Aber ist ein Job, auf zwei Personen aufgeteilt, nicht wesentlich teurer für Unternehmen, und sind Firmen deswegen nicht skeptisch – ganz abgesehen vom Abstimmungsbedarf und anderem internem Mehraufwand? Miller sagt: "Nein, nicht wirklich". Netto bleibe beiden Arbeitenden bei Teilung des Bruttogehalts inklusive Lohnnebenkosten mehr, für Arbeitgeber sei es bis dahin ein Nullsummenspiel. Teurer werde es erst, wenn es um Nebenleistungen, etwa Dienstwagen, gehe.

Gegen den großen Mangel

Miller: "In unseren Gesprächen ist derzeit eine Mehrbeschäftigung von qualifizierten Frauen das Thema, aber es ist ja viel größer. Es geht um Lösungen für den Fachkräftemangel." Der Hintergrund: Fast die Hälfte der erwerbstätigen Frauen in Österreich arbeiten in Teilzeit, oftmals sind das nur rund 20 Stunden, wie auch der Chef des Arbeitsmarktservice, Johannes Kopf, bekrittelt.

Arbeitsminister Martin Kocher sieht es ebenfalls als großes Thema für den Arbeitsmarkt, mehr Arbeitsstunden für Frauen zu ermöglichen – sei es durch (endlich) verbesserte Infrastruktur in der Betreuung von Kindern, sei es durch unternehmensinterne Lösungen. Vor diesem Hintergrund erscheint es glaubwürdig, wenn die beiden Gründerinnen von "sehr gut anlaufendem Geschäft" berichten.

Wissen nicht verlieren

Bei einigen deutschen Großkonzernen werden Pilotprojekte zu "Ein Job für zwei" bereits großflächiger getestet und eingesetzt. Dabei geht es auch um Ältere, um aus dem Unternehmen Ausscheidende und darum, ihr Wissen und ihre Erfahrung durch innovative Angebote und Arbeitsmodelle in der Organisation zu halten. So bahnt sich nun offenbar in der Fachkräftenot auch eine Erfüllung der Inklusion Älterer ihren Weg in die neue Arbeitswelt.
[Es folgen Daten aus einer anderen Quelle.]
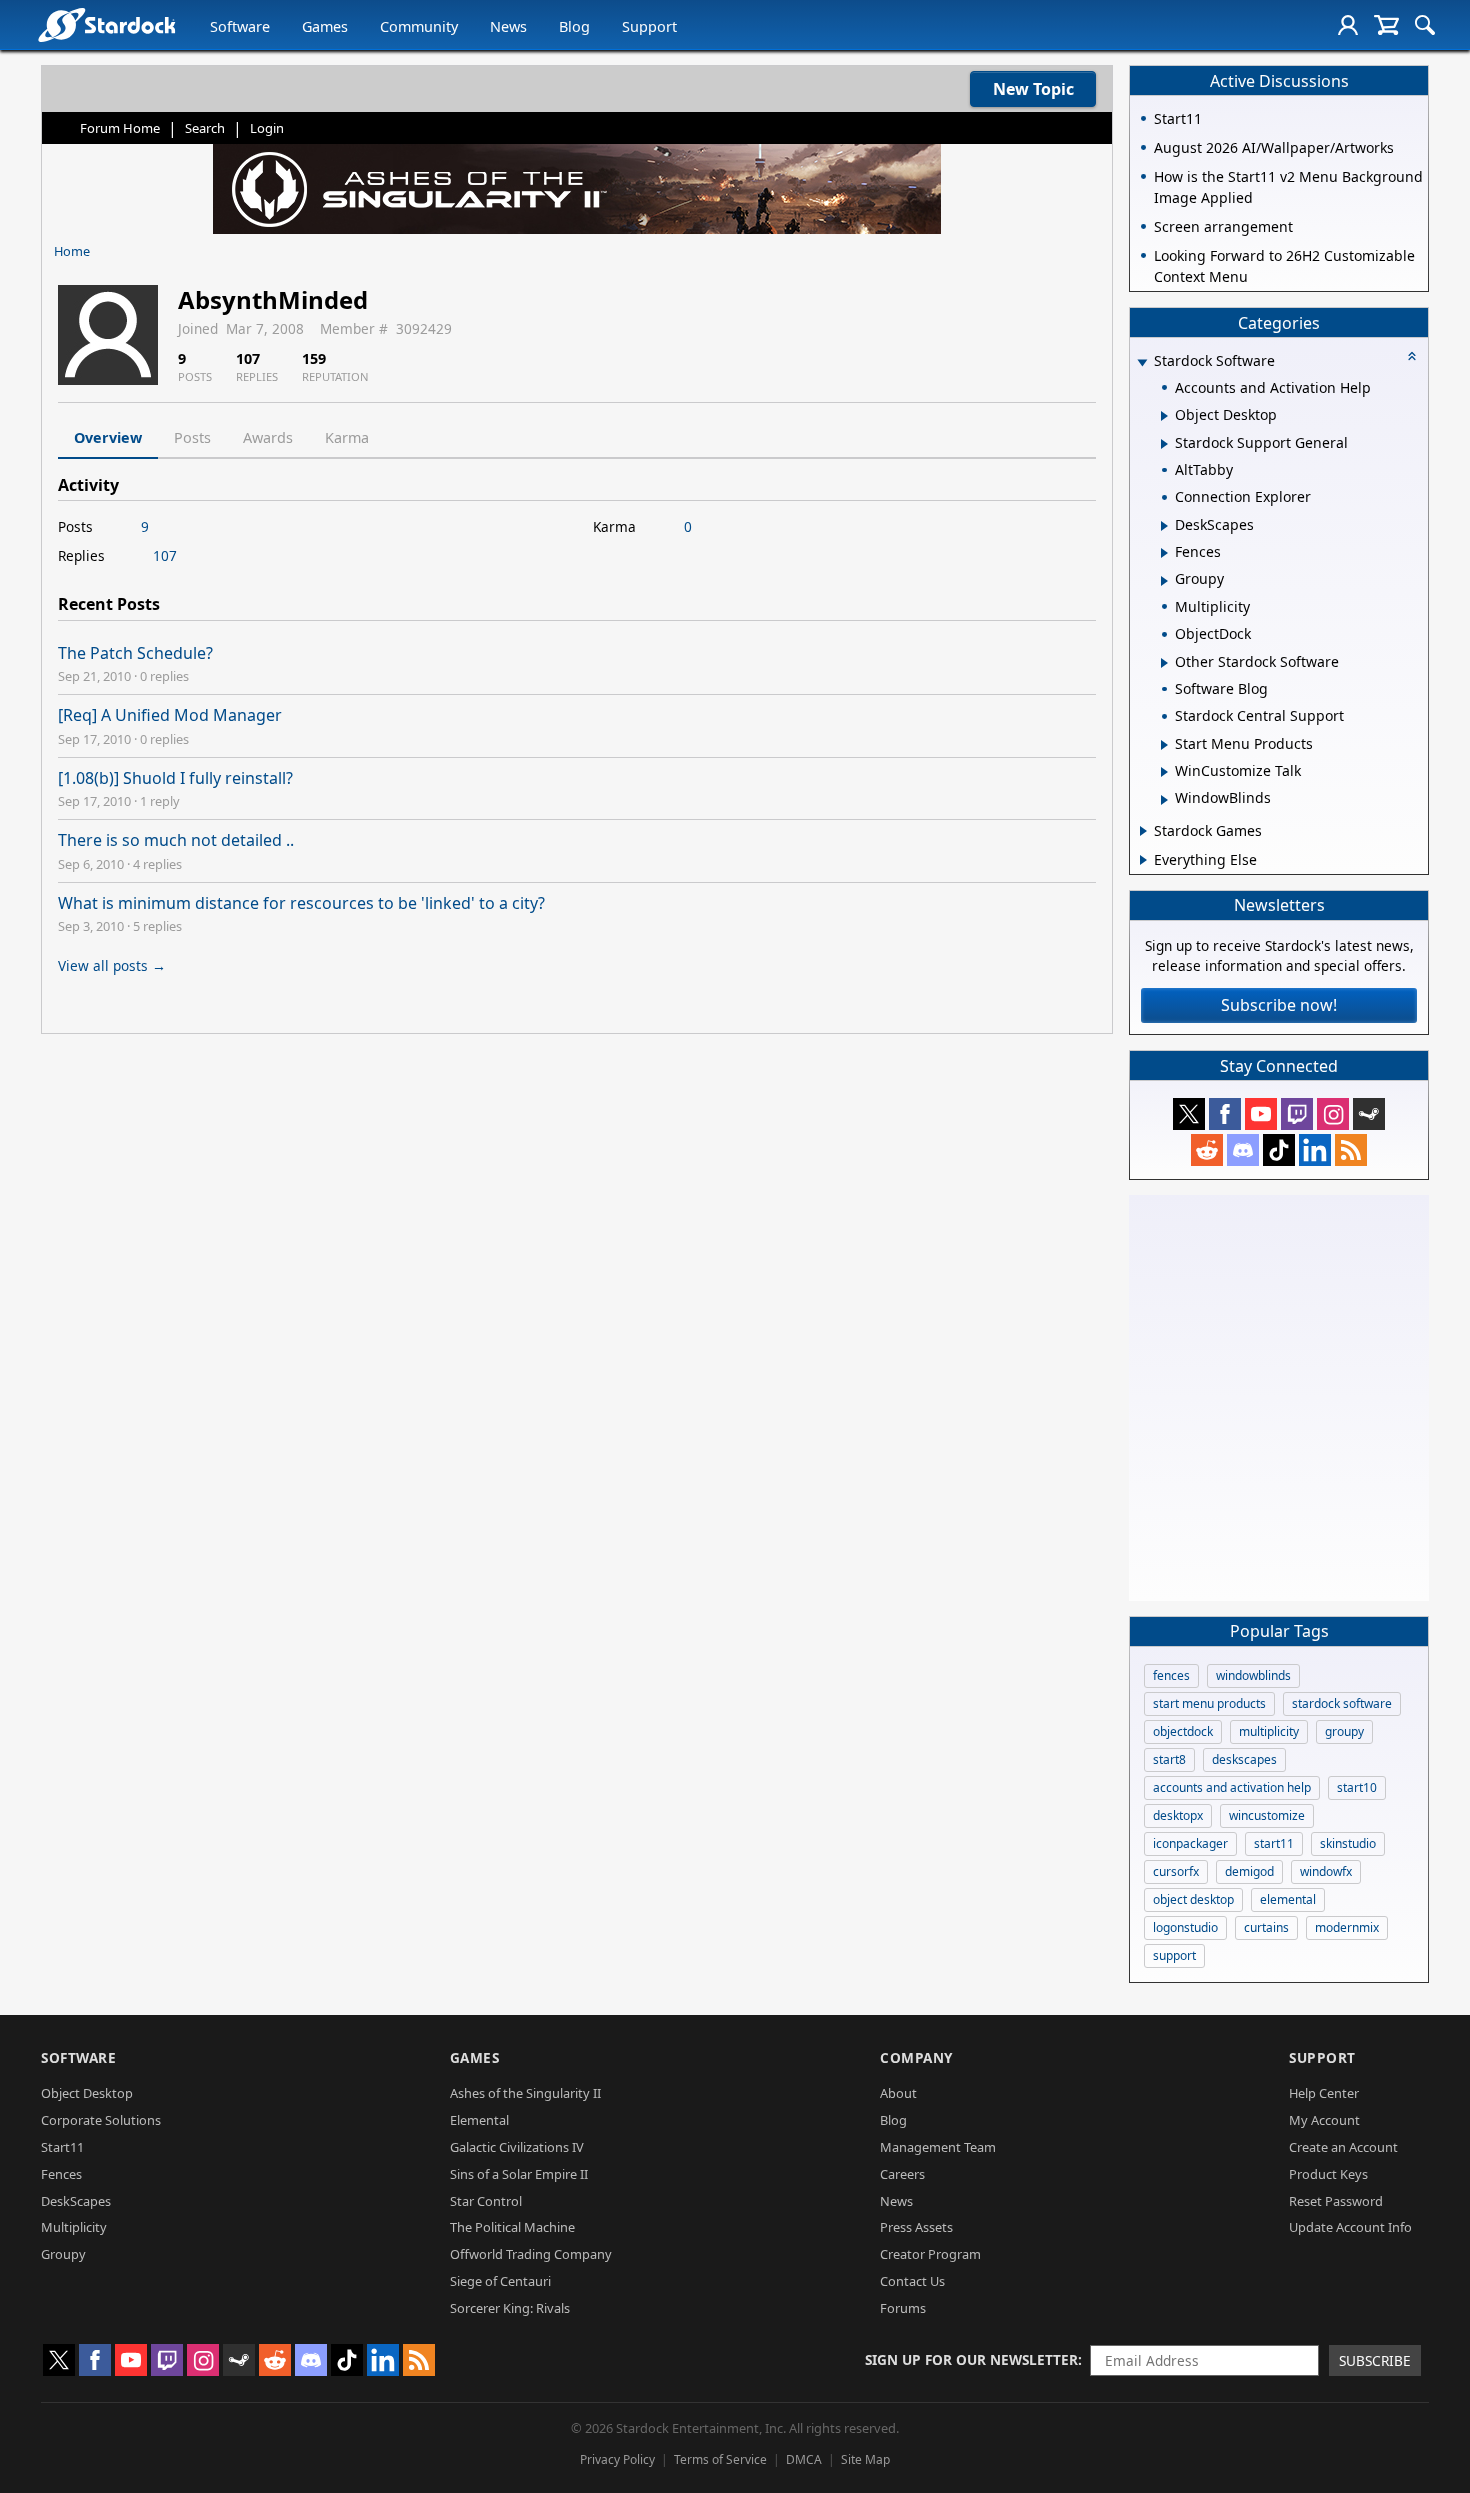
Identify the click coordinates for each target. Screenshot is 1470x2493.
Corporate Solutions (101, 2120)
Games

Im Baukonzern Strabag ist ebenfalls eine Matching-Plattform entstanden, die ihr Geschäft bereits im Markt gestartet hat. Teamup Rocks heißt das Start-up, es sitzt in Stuttgart in Süddeutschland und berichtet ebenfalls von einem gut anlaufenden Geschäft, großem Interesse und bereits erfolgreichen Paarungen für Jobs, die früher bedingungslos nur eine einzige Person machen sollte. (Karin Bauer, 8.8.2022)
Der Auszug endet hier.